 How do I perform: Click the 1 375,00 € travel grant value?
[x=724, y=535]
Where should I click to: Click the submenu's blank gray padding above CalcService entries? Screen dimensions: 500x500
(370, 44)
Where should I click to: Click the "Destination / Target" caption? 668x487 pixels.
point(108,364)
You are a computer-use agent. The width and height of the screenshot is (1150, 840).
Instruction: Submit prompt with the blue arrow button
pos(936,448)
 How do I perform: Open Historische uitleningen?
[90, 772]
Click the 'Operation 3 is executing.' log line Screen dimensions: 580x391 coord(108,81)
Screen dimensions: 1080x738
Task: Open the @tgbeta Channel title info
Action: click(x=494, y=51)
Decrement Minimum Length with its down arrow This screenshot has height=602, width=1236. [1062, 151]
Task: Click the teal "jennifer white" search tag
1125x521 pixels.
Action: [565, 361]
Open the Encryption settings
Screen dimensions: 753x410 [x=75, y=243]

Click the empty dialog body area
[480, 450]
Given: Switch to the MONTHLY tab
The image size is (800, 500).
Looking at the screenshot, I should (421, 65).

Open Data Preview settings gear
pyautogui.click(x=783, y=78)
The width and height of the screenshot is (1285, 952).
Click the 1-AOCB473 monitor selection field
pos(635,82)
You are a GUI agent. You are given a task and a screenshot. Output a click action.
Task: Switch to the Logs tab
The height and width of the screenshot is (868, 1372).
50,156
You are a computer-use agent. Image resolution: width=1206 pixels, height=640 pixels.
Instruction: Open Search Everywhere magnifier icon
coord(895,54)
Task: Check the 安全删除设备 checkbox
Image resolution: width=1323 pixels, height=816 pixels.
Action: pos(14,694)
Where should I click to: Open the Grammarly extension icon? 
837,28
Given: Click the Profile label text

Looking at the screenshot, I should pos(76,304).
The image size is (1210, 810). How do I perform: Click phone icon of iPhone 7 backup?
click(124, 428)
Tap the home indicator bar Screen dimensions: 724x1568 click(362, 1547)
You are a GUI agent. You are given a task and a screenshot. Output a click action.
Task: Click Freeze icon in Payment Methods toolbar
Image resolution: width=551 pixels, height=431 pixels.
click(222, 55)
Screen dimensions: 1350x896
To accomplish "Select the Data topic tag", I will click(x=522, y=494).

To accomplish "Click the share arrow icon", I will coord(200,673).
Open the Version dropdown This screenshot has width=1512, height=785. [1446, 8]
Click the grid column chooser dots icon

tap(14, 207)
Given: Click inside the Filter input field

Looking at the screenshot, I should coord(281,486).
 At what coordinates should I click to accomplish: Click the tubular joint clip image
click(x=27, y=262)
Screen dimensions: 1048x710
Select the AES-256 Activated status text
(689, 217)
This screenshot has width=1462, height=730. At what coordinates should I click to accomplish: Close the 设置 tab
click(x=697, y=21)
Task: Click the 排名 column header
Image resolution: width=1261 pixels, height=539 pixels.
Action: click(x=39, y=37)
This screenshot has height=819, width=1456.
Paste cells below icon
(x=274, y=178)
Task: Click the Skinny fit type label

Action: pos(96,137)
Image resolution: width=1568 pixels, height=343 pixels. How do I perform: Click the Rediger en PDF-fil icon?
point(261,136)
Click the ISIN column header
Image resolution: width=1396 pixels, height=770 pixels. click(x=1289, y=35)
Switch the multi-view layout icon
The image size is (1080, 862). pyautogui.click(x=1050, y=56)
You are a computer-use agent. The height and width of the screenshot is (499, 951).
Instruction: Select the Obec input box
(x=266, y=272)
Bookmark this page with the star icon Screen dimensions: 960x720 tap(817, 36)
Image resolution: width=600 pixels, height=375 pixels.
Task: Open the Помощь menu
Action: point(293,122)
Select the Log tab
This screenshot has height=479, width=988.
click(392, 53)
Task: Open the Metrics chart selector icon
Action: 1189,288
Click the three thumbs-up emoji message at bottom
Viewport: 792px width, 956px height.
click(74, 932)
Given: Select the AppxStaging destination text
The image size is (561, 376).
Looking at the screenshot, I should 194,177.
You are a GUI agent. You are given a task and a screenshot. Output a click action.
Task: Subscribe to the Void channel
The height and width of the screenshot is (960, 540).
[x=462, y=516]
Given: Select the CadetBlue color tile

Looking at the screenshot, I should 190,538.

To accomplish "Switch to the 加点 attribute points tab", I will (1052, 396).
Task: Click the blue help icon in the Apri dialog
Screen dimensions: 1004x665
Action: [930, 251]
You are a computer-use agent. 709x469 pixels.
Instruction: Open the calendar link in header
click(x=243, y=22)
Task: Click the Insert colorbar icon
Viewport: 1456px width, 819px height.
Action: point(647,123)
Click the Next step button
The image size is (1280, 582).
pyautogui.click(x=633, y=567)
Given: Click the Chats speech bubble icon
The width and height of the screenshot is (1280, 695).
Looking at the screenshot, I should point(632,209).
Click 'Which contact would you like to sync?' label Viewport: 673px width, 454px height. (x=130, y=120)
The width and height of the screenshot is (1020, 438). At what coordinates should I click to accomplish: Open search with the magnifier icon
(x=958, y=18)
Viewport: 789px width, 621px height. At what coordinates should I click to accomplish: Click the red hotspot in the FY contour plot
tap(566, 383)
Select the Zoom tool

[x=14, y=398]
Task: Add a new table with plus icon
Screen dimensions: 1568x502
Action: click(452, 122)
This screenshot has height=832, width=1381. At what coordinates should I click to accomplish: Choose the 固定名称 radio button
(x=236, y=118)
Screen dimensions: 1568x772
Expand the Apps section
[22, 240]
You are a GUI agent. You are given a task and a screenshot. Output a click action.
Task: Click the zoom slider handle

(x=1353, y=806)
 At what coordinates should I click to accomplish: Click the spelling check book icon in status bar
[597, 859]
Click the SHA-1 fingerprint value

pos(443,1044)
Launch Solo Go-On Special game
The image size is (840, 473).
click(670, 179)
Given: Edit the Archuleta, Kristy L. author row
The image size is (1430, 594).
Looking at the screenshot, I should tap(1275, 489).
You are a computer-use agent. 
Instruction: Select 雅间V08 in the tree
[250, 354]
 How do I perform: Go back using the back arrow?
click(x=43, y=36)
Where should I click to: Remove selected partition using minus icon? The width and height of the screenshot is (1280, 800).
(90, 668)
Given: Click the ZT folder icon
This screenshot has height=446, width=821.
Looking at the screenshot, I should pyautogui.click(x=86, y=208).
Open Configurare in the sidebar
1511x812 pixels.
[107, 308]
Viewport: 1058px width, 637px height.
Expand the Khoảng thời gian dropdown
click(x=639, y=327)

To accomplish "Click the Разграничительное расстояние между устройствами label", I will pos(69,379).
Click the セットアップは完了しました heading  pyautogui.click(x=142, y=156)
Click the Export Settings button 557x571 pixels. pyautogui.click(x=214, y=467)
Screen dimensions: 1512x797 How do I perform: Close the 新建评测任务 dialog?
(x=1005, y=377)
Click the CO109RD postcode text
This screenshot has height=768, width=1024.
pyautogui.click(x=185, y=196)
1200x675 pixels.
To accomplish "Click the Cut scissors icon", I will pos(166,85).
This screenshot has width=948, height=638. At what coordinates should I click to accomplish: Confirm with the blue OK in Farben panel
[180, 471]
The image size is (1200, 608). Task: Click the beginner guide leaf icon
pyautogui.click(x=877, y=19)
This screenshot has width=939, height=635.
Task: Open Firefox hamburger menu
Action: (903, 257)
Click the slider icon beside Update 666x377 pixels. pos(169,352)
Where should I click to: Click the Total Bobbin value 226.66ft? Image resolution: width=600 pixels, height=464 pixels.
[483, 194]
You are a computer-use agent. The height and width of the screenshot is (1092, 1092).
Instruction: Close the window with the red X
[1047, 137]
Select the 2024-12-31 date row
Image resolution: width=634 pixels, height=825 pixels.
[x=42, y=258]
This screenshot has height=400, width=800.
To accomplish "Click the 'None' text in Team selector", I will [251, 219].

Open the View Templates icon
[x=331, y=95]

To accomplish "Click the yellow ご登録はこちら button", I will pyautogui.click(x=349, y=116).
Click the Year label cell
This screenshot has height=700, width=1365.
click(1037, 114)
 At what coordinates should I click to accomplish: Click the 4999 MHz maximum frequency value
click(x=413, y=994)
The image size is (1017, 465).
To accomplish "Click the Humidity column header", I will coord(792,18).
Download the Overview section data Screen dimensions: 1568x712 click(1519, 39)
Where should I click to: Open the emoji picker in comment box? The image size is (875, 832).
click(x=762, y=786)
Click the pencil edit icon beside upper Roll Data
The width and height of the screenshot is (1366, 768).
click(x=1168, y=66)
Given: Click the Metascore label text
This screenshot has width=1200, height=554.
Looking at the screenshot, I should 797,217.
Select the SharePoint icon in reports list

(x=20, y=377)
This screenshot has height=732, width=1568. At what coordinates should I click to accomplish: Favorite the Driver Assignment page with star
+ + + +
Select all lines in the listing above where the word "beside" appears, and show them.

* [YOUR RESPONSE]
Click the slider icon beside Update 666x377 pixels. pos(169,352)
Click the pencil edit icon beside upper Roll Data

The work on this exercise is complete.